In the history of integration initiatives, the BCF will get decidedly mixed reviews. Originally called the Integration Transformation Fund, it arose from the 2013 spending review and was hailed as the coalition government’s flagship integration policy; ‘a single pooled budget for health and social care services to work more closely together in local areas, based on a plan agreed between the NHS and local authorities.’ While everyone agreed – and still does – that sharing resources across the NHS and local government is a good thing, expectations of what the Fund could achieve, and how quickly, were heroic. The initial £3.8 billion fund was not new money; instead it was drawn largely from clinical commissioning group (CCG) allocations. The national conditions for its use were stringent and plans had to be assembled very quickly. Later the rules were tightened to prioritise delayed transfers and emergency hospital admissions, inevitably fuelling tensions between local government and NHS England about how the money should be used and concerns that the oversight and sign-off processes were too burdensome and over-prescriptive.

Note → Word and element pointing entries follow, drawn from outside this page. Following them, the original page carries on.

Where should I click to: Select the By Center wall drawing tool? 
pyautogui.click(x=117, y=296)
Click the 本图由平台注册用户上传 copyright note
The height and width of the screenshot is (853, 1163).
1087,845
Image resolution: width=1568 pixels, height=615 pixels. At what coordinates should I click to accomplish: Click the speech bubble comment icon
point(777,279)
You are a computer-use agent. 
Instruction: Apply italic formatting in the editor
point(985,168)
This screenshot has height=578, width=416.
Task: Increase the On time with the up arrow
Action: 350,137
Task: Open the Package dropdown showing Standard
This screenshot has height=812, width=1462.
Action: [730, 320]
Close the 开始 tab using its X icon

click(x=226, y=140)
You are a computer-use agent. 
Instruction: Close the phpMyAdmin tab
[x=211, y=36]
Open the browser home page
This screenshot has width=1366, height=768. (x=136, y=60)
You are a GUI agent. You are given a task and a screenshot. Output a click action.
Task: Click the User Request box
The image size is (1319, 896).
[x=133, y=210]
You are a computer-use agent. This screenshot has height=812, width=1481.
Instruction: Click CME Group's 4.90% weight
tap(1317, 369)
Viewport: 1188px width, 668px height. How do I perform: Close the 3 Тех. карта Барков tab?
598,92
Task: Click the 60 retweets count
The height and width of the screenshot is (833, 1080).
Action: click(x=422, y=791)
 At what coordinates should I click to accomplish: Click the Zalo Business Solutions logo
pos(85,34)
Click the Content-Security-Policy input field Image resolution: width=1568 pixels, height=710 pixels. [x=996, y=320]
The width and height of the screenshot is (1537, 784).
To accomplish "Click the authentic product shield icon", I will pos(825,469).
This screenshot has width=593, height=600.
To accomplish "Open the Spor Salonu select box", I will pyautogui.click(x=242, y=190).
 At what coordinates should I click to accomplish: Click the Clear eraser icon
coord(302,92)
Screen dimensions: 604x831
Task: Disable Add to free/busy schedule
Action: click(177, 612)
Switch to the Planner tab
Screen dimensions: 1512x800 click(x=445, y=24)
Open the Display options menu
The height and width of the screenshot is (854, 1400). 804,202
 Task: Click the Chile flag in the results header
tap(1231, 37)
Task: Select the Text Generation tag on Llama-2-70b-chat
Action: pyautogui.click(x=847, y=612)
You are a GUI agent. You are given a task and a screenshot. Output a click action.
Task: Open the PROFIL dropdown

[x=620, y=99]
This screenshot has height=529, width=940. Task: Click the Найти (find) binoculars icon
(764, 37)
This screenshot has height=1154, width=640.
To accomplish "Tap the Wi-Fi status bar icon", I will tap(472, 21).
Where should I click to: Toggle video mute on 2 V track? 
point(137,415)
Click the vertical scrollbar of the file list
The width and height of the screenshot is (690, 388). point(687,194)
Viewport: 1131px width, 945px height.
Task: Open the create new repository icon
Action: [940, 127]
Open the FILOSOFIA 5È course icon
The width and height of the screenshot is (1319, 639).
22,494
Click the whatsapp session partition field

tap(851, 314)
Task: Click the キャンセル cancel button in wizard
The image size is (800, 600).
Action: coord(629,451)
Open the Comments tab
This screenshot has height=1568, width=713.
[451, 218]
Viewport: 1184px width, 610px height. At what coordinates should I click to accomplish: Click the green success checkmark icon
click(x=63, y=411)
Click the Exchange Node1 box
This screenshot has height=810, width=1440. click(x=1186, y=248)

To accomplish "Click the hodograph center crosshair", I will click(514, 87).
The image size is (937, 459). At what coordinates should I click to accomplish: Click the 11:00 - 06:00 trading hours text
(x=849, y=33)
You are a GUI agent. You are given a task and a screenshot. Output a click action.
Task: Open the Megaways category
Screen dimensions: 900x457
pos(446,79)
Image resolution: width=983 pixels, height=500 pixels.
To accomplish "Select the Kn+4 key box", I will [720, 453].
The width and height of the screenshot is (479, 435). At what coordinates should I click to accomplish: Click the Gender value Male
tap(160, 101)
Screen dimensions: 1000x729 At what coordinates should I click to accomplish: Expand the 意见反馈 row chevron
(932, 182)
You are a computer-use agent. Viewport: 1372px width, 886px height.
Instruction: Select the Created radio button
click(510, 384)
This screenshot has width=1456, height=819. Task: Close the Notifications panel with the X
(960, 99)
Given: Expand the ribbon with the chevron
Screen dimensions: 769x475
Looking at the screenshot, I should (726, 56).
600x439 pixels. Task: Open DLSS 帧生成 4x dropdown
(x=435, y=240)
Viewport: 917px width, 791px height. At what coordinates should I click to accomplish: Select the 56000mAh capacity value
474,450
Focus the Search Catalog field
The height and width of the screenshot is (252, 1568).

So it was unsurprising that last year’s assessment by the National Audit Office concluded that the BCF had not achieved planned savings or reductions in delayed transfers and emergency admissions. More positively, however, it found that the BCF had been successful in incentivising local areas to work together; more than 90 per cent of local areas agreed or strongly agreed that delivery of their plan had improved joint working.
The BCF has grown to £5.1 billion this year; the bulk of it (£3.6 billion) remains NHS money ring-fenced from CCG allocations, with another £1.5 billion paid direct to councils as a result of the 2017 budget increase for adult social care and £468 million for disabled facilities grant, also paid direct to councils. Some places have chosen to pool additional resources, bringing the total up to just under £6 billion.
These numbers are small in the overall scheme of things but contain some highly important provisions; for example, the NHS contribution includes funding for the Care Act, carers’ breaks and reablement. And given the perilous state of local council finances, it is no wonder there is nervousness about the outcome of the review. With councils grappling with setting their budgets for next year, at the very least local government will be seeking assurance that the NHS will maintain its share of the BCF, noting that the 3.4 per cent annual increase for the NHS appears to include this minimum contribution.
So the current review of the BCF is timely and important. It is encouraging that the Ministry of Housing, Communities and Local Government is jointly leading the review with Department of Health and Social Care. The review is likely to focus on the future amount of pooled money, the national conditions and metrics, governance, planning and oversight requirements. It is worth noting that although a 3.4 per cent annual increase is munificent by local government standards it will not transport the NHS into a land of milk and honey. So NHS England will continue to seek maximum leverage on how its share of the BCF will get spent and to what effect.
But the review also offers a great opportunity to move beyond the organisational politics of public spending. With the numbers of people needing integrated care set to soar, the time for timidity is over – a bolder and far more ambitious framework is surely needed. Though the BCF itself will never resolve the fundamental differences between the NHS and social care in terms of entitlement and eligibility, everyone agrees that place-based planning is the best way of making sure that resources are used to get the best outcomes for individuals and populations. Our work on emerging integrated care systems identifies a focus on the ‘public pound’ rather than separate budget silos as one success factor.
The review could consider ways of fundamentally recasting the BCF so that instead of being seen as a distracting top-down initiative affecting less than 5 per cent of total NHS and social care spending, it becomes a much more powerful catalyst for change, involving a far bigger pooling of NHS and social care budgets. It could, for example, form the basis of a proper transformation fund to shift care away from hospitals and long-term care towards care and prevention in people’s own homes and communities. The NHS minimum contribution, along with local authority social care budgets, could be gradually raised over time so that a much bigger proportion of local spending is jointly agreed, eventually achieving a single, local ring-fenced budget for health and social care with a single commissioner, as recommended by the Barker Commission.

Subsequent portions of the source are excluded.